Northern peatlands are also of interest due to their exceedingly low inorganic nitrogen (N) contents and reliance on organic N. As such researchers have additionally leveraged peat collected from SPRUCE to conduct a laboratory incubation to explore the interactive effects of N source and temperature on nutrient assimilation and growth. Researchers used multiple isotope tracers to characterize either microbial growth (18O-water) or N assimilation with three different substrates representing inorganic (15N-ammonium and 15N-nitrate) and organic (15N-glutamate) sources. Metabolomics profiles using FT-ICR indicate significant similarities among unique metabolites across the N treatments relative to controls. N-amendment increased the richness of molecules classed as condensed hydrocarbons (less bioavailable) at 25oC while decreasing richness of protein-like (more bioavailable) molecules at 15oC relative to matched unamended controls. Further, the average metabolite pool contained less potential energy at 25oC, across all N amendments as well as control soils. Preliminary results reveal a significant impact of both temperature and substrate at the bulk level on respiration and N assimilation into microbial biomass, with respiration most strongly impacted by glutamate amendment but N-assimilation into microbial biomass highest under ammonium amendment. Ongoing work to generate taxon-specific growth rates and nutrient use efficiencies will be used to clarify whether differences at the bulk level are driven by the differential responses of individual taxa, and SIP-metagenomes and SIP-proteomes will be leveraged to explore altered metabolism and nutrient allocation under the treatments.

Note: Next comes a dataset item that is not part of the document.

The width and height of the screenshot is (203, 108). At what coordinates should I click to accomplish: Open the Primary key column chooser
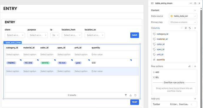pyautogui.click(x=183, y=22)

Together these experiments reveal how individual microorganisms vary in their acquisition, use, and release of nutrients—attributes that directly impact the rate and fate of environmental nutrient transformations in a globally important ecosystem.
This research was supported by a grant from the Department of Energy’s Biological Systems Science Division Program in Genomic Science (No. DE-SC0020172, FWP 77475). Research conducted at the Pacific Northwest National Laboratory was conducted under the auspices of U.S. Department of Energy Contract DE-AC05-76RL01830. Work at Lawrence Livermore National Laboratory was performed under U.S. Department of Energy Contract DE-AC52-07NA27344.